How useful are these in-memory session based caches? Well it will depend on your users activity patterns, if we assume our users make 1 request every 3 hours then it won’t be very useful, but if a user has a burst of activity and then stops, the cache’s hit rate should be high.
Let’s test this out!
Example
We’ll create a simple Node.js lambda
export const handler = async (event) => {
const response = {
statusCode: 200,
body: JSON.stringify(process.env['AWS_LAMBDA_LOG_STREAM_NAME']), // unique to each execution environment
};
return response;
};
and then we’ll invoke that lambda, concurrently and repeatedly, multiple times and see how often each environment is reused by the same user.
const call = async (startTime) => {
const uniqueInstances = {};
let totalRequests = 0;
while (Date.now() - startTime < 1000 * 10) {
const resp = await makeRequest({
hostname
})
if (!uniqueInstances[resp]) uniqueInstances[resp] = 0;
uniqueInstances[resp] += 1;
totalRequests += 1;
// sleeping to give the potential for another user to "steal" our "assigned" lambda
await new Promise((r) => setTimeout(r, Math.random() * 1000));
}
console.log(uniqueInstances);
let hitRate = 0;
for (const logStreamId of Object.keys(uniqueInstances)) {
hitRate = Math.max(hitRate, uniqueInstances[logStreamId] / totalRequests);
}
return hitRate;
}
(async () => {
try {
const startTime = Date.now();
const users = 10;
const promises = [];
for (let i = 0; i < users; i++) {
promises.push(call(startTime));
}
const rates = await Promise.all(promises);
console.log("rates: " + rates);
} catch (e) {
console.error(e);
}
})();
Depending on the number of concurrent imitated users and the sleep time between requests the session based hit rates differed.

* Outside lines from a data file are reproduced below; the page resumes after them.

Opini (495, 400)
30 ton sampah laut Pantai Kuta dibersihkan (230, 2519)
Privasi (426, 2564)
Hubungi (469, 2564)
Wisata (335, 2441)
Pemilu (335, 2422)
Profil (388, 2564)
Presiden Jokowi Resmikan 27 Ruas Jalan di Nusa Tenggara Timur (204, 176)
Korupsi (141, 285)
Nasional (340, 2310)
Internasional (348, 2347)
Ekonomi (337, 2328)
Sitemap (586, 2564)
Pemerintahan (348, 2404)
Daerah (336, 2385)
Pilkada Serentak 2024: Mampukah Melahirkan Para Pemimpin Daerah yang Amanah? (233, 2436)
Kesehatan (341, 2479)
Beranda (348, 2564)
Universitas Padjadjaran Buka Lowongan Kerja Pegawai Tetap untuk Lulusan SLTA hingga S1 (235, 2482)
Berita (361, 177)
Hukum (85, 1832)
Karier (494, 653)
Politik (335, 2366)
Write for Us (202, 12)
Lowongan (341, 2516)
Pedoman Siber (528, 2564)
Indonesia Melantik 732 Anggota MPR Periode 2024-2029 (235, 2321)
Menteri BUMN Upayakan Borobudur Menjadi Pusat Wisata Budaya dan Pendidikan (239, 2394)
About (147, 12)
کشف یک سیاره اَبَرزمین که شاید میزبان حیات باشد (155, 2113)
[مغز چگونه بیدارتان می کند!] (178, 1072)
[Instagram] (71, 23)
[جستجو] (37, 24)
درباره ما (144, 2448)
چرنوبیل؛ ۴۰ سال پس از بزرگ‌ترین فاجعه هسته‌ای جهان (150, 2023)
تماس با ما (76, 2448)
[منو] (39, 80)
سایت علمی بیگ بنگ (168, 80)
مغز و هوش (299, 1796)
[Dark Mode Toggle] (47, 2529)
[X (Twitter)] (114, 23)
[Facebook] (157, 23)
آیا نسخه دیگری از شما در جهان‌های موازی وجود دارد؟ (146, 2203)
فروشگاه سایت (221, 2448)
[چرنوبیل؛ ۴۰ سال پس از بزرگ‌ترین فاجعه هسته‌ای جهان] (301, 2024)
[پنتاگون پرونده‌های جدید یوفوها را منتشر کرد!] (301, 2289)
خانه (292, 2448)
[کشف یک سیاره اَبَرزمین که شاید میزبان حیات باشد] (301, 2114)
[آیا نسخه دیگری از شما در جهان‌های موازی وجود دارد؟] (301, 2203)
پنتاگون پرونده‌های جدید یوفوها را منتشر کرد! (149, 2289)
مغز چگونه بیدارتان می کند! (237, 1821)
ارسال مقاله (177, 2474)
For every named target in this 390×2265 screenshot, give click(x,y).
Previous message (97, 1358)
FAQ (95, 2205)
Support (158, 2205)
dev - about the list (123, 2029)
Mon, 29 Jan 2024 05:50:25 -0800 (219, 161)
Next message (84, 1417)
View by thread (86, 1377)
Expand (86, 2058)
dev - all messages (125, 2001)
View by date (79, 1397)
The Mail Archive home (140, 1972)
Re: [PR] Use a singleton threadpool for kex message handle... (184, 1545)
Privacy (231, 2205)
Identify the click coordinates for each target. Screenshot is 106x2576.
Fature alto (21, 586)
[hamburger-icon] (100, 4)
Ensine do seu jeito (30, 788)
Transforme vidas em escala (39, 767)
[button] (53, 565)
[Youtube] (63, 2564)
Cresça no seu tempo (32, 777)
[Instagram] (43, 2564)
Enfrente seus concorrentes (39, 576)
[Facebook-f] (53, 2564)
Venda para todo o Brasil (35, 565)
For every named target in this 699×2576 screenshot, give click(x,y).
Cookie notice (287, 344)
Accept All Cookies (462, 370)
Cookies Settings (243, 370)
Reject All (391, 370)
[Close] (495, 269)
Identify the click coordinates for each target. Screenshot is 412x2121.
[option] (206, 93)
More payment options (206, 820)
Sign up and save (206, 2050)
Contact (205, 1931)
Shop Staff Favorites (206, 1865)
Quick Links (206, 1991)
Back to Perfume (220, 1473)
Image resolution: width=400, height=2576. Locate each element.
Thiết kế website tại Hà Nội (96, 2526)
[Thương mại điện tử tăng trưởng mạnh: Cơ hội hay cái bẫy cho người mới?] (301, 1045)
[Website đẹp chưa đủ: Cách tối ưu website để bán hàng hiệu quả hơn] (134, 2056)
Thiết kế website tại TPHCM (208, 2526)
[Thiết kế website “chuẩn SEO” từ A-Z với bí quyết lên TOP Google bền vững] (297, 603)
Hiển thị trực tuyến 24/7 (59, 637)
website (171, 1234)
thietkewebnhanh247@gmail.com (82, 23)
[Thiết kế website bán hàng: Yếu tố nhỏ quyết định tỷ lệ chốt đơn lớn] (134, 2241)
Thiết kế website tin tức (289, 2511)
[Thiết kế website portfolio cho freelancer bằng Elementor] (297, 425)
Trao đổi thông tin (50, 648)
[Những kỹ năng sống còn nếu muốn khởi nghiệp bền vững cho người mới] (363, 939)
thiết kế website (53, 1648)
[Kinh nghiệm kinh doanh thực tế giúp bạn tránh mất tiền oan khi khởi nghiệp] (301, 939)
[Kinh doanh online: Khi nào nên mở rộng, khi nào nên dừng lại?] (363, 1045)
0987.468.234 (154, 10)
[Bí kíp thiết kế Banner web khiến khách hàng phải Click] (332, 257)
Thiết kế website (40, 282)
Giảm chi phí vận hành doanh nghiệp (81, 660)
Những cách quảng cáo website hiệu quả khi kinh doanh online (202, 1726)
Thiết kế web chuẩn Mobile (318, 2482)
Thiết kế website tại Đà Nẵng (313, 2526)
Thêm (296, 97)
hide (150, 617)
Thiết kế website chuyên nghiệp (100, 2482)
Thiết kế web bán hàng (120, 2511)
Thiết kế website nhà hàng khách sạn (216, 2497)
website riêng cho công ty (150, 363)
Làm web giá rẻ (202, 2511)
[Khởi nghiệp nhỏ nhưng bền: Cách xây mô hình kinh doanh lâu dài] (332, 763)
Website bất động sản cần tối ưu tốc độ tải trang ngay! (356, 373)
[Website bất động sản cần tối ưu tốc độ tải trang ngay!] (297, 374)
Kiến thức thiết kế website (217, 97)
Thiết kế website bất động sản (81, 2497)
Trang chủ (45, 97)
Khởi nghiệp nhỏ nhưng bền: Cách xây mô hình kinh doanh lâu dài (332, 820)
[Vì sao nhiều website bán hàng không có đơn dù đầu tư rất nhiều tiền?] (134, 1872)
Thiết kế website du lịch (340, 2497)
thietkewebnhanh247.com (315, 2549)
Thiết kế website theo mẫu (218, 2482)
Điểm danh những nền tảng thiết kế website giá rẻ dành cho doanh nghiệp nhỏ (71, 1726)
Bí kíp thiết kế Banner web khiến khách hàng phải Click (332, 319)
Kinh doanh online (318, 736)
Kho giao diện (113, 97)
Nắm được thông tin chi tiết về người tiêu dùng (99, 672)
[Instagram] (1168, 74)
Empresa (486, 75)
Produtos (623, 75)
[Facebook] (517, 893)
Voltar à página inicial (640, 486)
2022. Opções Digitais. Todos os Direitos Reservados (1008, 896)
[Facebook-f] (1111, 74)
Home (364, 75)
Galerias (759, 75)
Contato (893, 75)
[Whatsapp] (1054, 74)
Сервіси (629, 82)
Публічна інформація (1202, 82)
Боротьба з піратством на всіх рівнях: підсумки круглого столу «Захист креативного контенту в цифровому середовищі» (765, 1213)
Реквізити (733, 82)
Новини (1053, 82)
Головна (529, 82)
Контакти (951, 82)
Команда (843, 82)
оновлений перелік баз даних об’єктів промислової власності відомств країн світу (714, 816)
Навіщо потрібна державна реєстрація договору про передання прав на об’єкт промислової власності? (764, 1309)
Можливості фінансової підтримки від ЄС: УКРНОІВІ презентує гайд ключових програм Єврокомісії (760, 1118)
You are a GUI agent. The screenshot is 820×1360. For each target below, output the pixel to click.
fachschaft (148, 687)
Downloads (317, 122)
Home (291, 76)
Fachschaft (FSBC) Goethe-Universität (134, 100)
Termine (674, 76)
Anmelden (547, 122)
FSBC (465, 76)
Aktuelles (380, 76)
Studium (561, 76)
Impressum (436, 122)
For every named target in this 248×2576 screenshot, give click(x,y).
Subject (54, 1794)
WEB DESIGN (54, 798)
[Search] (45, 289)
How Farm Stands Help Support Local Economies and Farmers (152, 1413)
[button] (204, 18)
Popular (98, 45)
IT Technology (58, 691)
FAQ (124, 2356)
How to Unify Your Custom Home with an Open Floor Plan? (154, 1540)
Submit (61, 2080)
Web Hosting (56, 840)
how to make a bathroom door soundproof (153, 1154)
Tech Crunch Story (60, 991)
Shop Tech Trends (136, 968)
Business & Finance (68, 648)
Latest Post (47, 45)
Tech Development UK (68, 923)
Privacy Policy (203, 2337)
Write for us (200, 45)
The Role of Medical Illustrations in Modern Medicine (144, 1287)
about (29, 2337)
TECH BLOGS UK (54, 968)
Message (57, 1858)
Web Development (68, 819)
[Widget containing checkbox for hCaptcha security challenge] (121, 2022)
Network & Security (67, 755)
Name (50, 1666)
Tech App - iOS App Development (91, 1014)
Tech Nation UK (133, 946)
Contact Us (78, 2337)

In a sample ran with 10 users and up to 1 second between each request the hit rates were rates: 0.63,0.38,0.41,0.45,0.47,0.26,0.46,0.42,0.43,0.36. Pretty good if each hit means we are saving 1 call to DynamoDB or S3.
In systems I’ve worked on we’ve seen in-memory session cache hit rates as high as 90%. However, your milage will vary based on user activity patterns and your exact cache usage, as with most performance enhancements it’s good to measure before and after to see if the extra computation is worth it!
Notes
[1] Caches aren’t the only upside of AWS reusing environments. You can also reactively or preemptively perform work.
For example if you want to perform post request user analytics (say enriching the logs with what country/state a user is from), you can queue that up to be done during the next request (just be careful of orphaned threads!).
Another common idea is to preemptively establish persistent connections to your databases/external services. ↩